A proposta de exploração de petróleo na foz do rio Amazonas, abarcando os estados do Amapá e do Pará, ganhou proeminência no Brasil em maio de 2023, transformando-se numa controvérsia política, ambiental e econômica de amplitude nacional e internacional, com graves repercussões no governo Lula. O debate em torno da proposta recebeu mais atenção a partir da decisão do Ibama de negar, novamente, a solicitação da Petrobras para explorar a reserva na foz do rio, repetida diversas vezes desde a primeira tentativa em 2014.[1] A negativa é baseada, por sua vez, num parecer interno de análise técnica que sublinhou a necessidade de mais informações e providências acerca do plano de extração do petróleo. O presidente do instituto, Rodrigo Agostinho, afirmou existir inconsistências negligenciadas no projeto da Petrobras, que complicam sua viabilidade dado a alta vulnerabilidade socioambiental da região, como, por exemplo, a ausência da avaliação ambiental da área sedimentar, conhecida como AAAS, que não foi entregue aos especialistas.[2] A Petrobras, em contrapartida, afirmou que investiu todos os recursos necessários da avaliação prévia da operação, atendendo aos critérios demandados, adicionando que a permissão de perfuração solicitada é uma prospecção das reservas existentes, apresentando, segundo a declaração, um risco reduzido de impacto ambiental.[3]

O ministro de Minas e Energia, Alexandre Silveira, encorajou a Petrobras à insistir na solicitação de perfuração, buscando cumprir com as demandas do licenciamento.[3] O senador Randolfe Rodrigues, líder do governo no Congresso Nacional, protestou contra a negativa do Ibama, desfiliando-se em menos de 24 horas de seu partido, Rede Sustentabilidade, afirmando acreditar na relevância do projeto para o estado do Amapá, e disse que buscaria articular com outras instâncias do governo a continuidade da prospecção.
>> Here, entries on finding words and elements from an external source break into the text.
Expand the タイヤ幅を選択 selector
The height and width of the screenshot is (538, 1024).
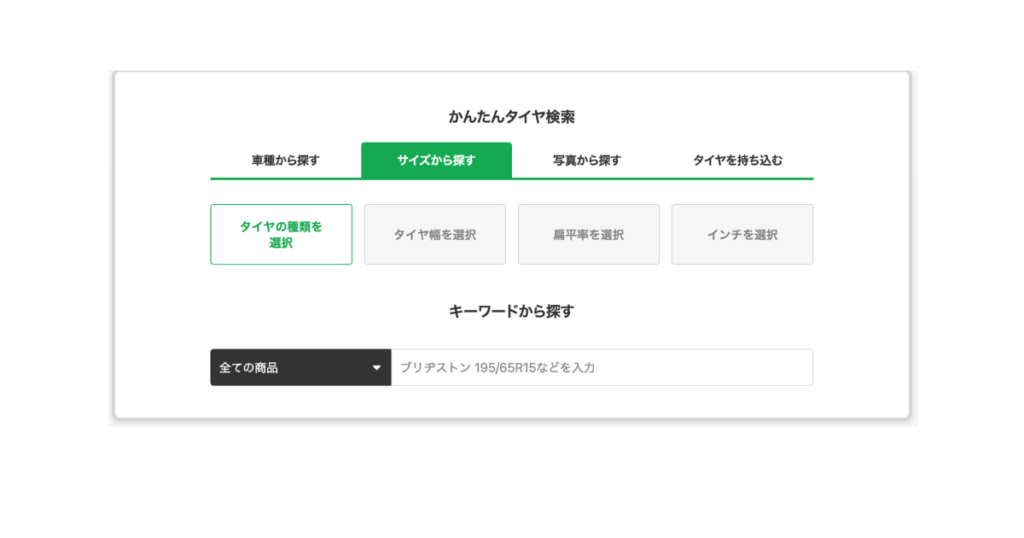pyautogui.click(x=435, y=235)
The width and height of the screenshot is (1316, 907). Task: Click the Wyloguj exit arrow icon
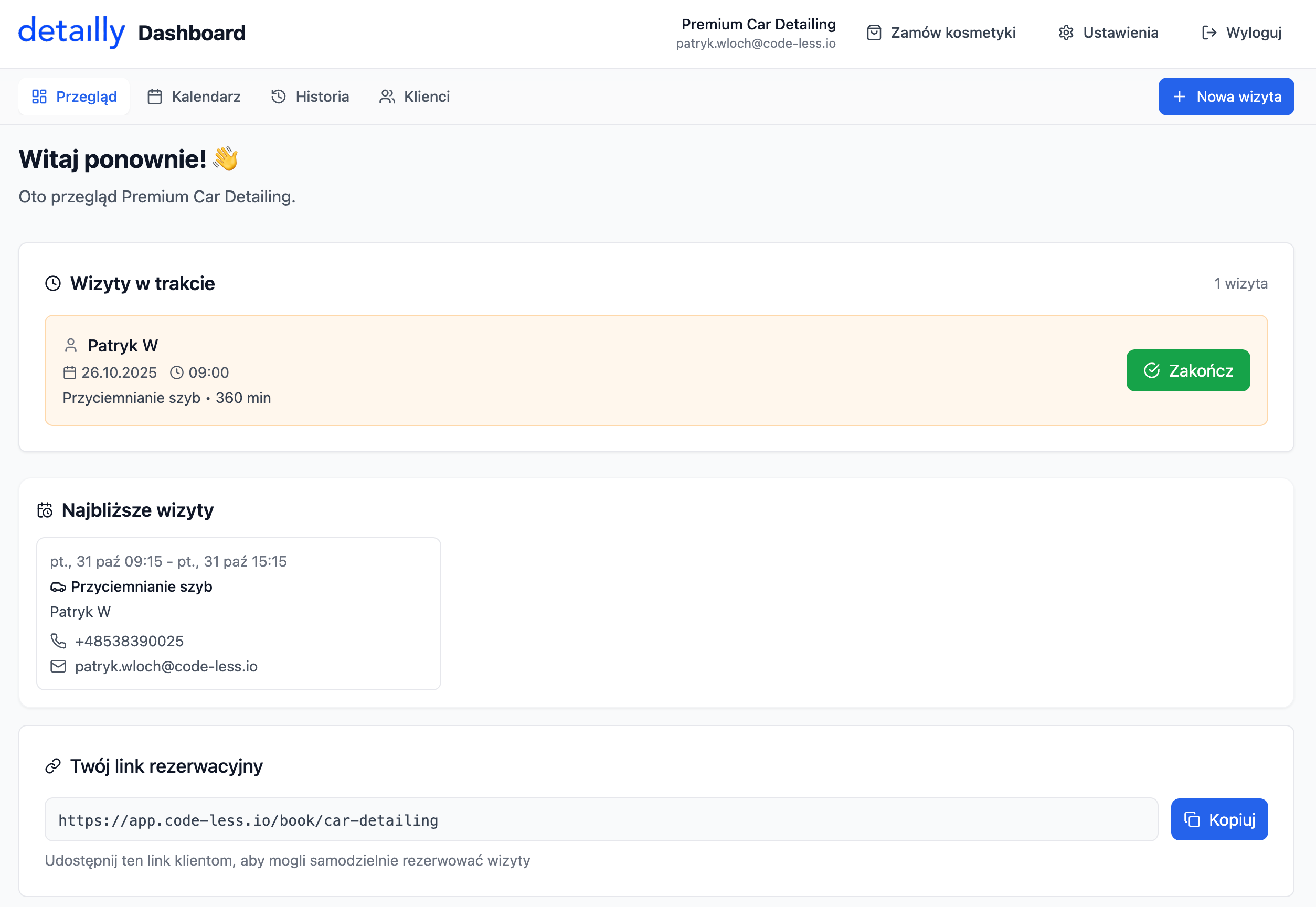click(1208, 33)
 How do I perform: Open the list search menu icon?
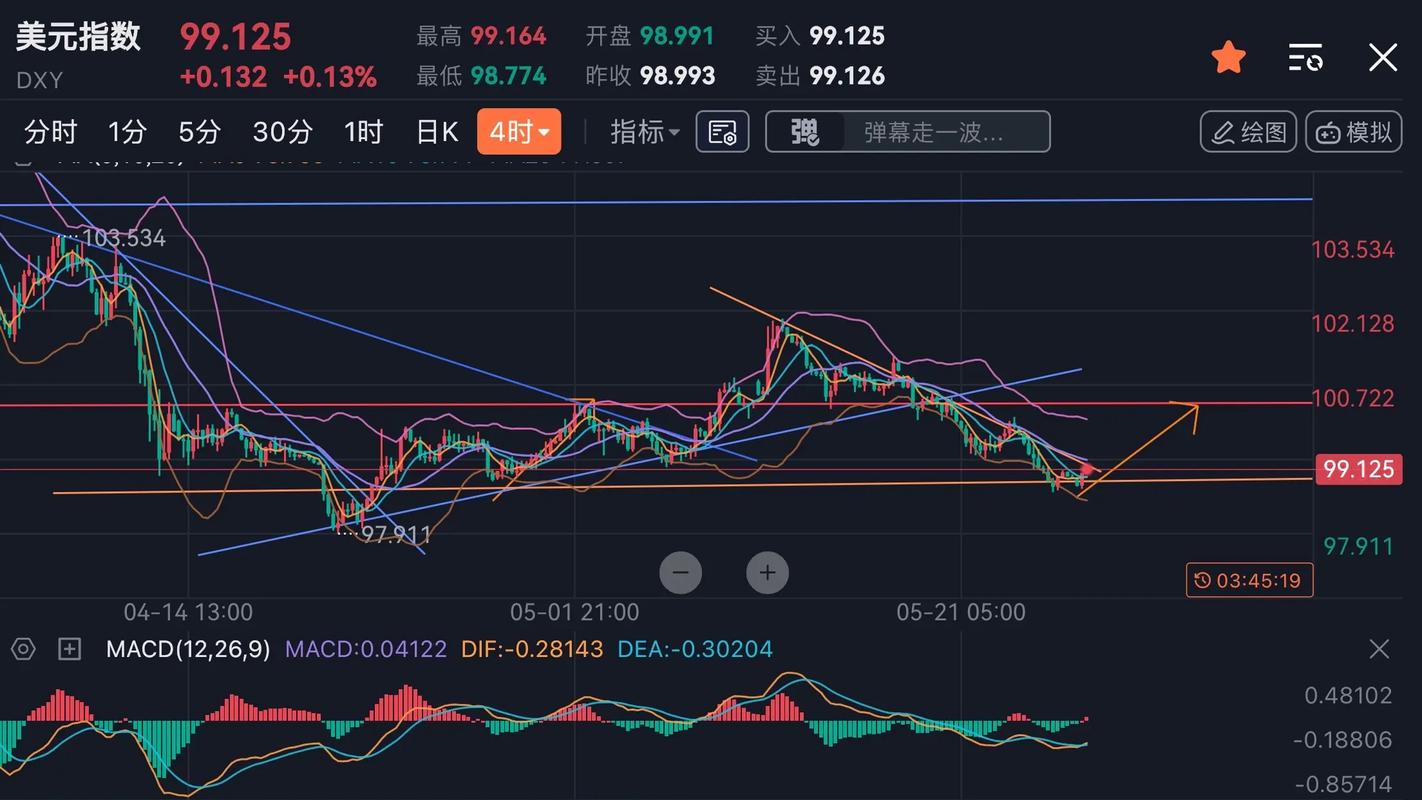pos(1305,57)
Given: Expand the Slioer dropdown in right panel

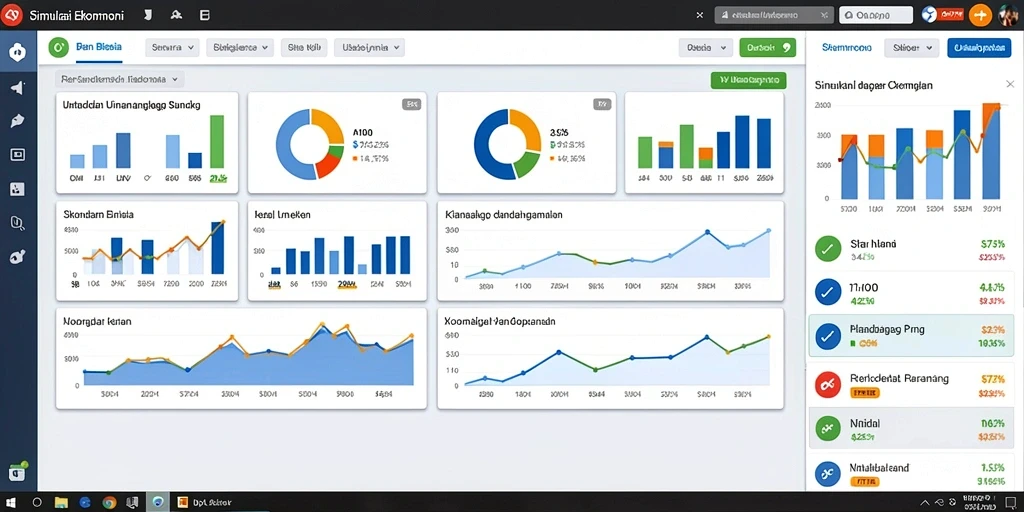Looking at the screenshot, I should click(912, 48).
Organizações indígenas e socioambientais, entre outras, deram apoio à decisão do Ibama;[3] enquanto institutos de pesquisa, como o Departamento de Engenharia de Minas e de Petróleo da Escola Politécnica da Universidade de São Paulo, corroboraram com a pertinência técnica da negativa.[2]

Entre as dimensões do risco ambiental da exploração na foz do rio, a ausência de infraestrutura de contenção de derramamentos, que produziriam uma maré negra no oceano atlântico, figura como uma das principais causas de preocupação no âmbito nacional e nas regiões vizinhas.[2] Entres essas está a Guiana Francesa, cujo litoral poderia ser afetado, em caso de acidente, em menos de 48 horas, gerando graves impactos às gigantescas reservas marinhas e costeiras do departamento francês, algumas das quais são também territórios indígenas. A região costeira da amazônia brasileira representa o maior deságue de águas continentais no mar do mundo, entrelaçando-se com correntes marinhas de enorme amplitude.[1]
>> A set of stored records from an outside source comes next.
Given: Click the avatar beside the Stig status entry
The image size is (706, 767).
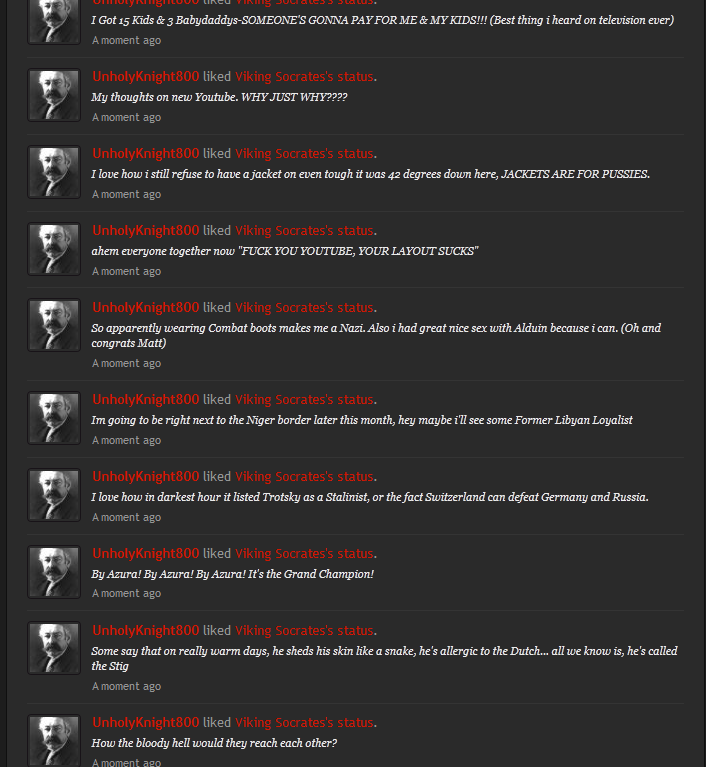Looking at the screenshot, I should click(x=54, y=649).
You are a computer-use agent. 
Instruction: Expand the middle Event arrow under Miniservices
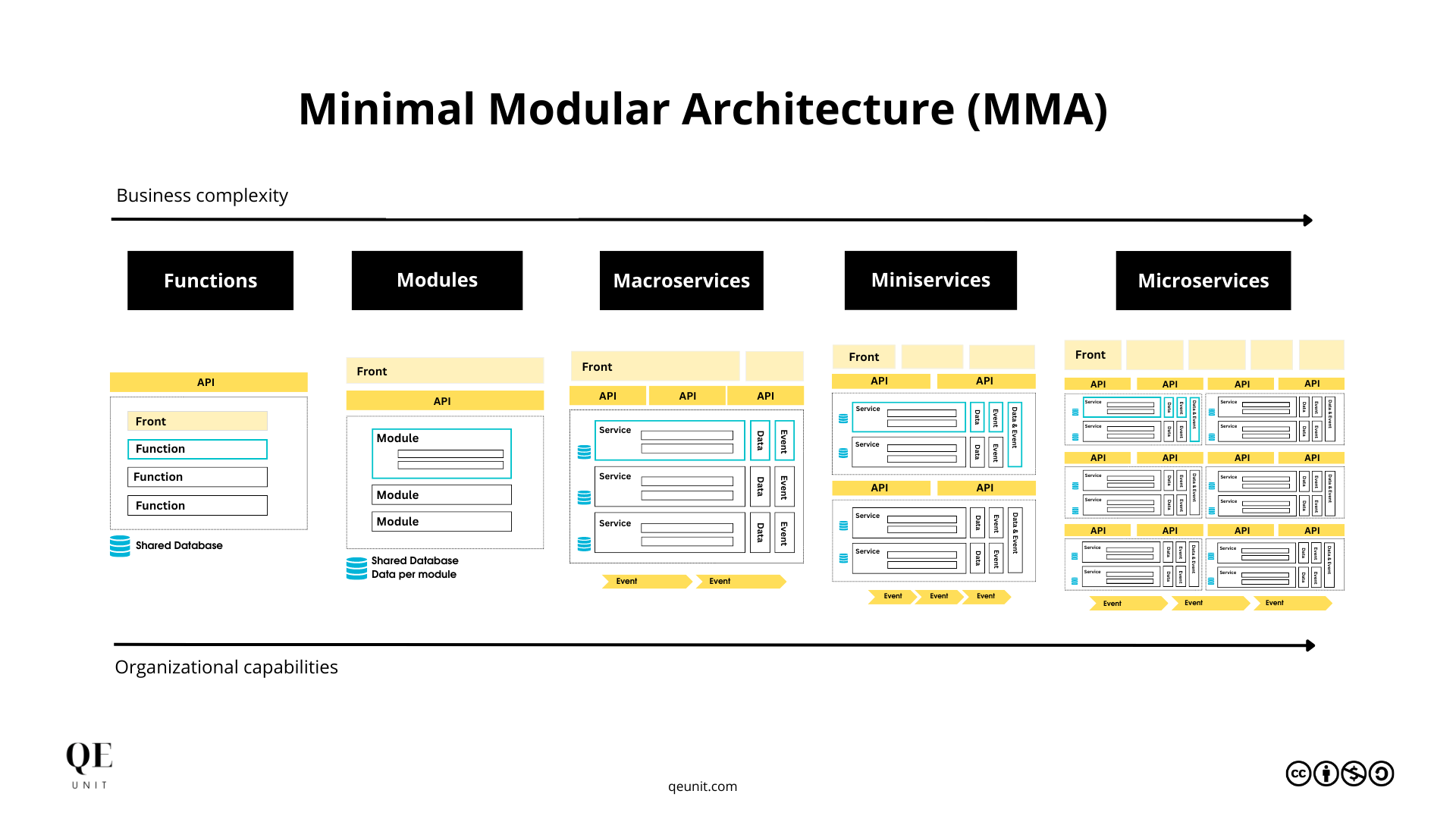coord(938,597)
A decisão do Ibama foi objeto de críticas de parlamentares de oposição e da base do governo no Congresso Nacional[4]. Em meio ao impasse sobre a proposta de exploração, no dia 24 de maio a Comissão Mista do Congresso que analisava a medida provisória da reorganização dos ministérios (MP 1154/23) aprovou, por 15 votos a 3, o relatório de autoria do deputado Isnaldo Bulhões Jr. (MDB) que transferia para outros ministérios algumas competências do Ministério do Meio Ambiente e Mudança do Clima e do Ministério dos Povos Indígenas, que haviam mostrado maior resistência à proposta, uma alteração descrita como esvaziamento e enfraquecimento dos dois ministérios por alguns comentaristas.[5][6] Em protesto, 790 entidades - universidades, movimentos sociais, ONG's e afins - assinaram um manifesto demandando a correção de aspectos da medida provisória que implicam um percebido enfraquecimento da política ambiental, caracterizando as mudanças como um "esquartejamento".[7] Diante do risco de a medida provisória perder a validade e voltar a vigorar a estrutura do governo de Jair Bolsonaro, o governo cedeu e chancelou o relatório da comissão.[8][9] As mudanças foram criticadas pela ministra Marina Silva, a qual, no entanto, as classificou como uma "decisão externa ao Executivo" e afirmou que em uma democracia as decisões do parlamento devem ser respeitadas[10][4]. No mesmo sentido, a ministra dos Povos Indígenas, Sônia Guajajara, criticou as alterações e as atribuiu a uma "articulação forte dos parlamentares", mas afirmou que tinha confiança de que o Ministério da Justiça, ao qual retornou a competência do ato declaratório de demarcações indígenas, não paralisaria os processos em andamento.[8]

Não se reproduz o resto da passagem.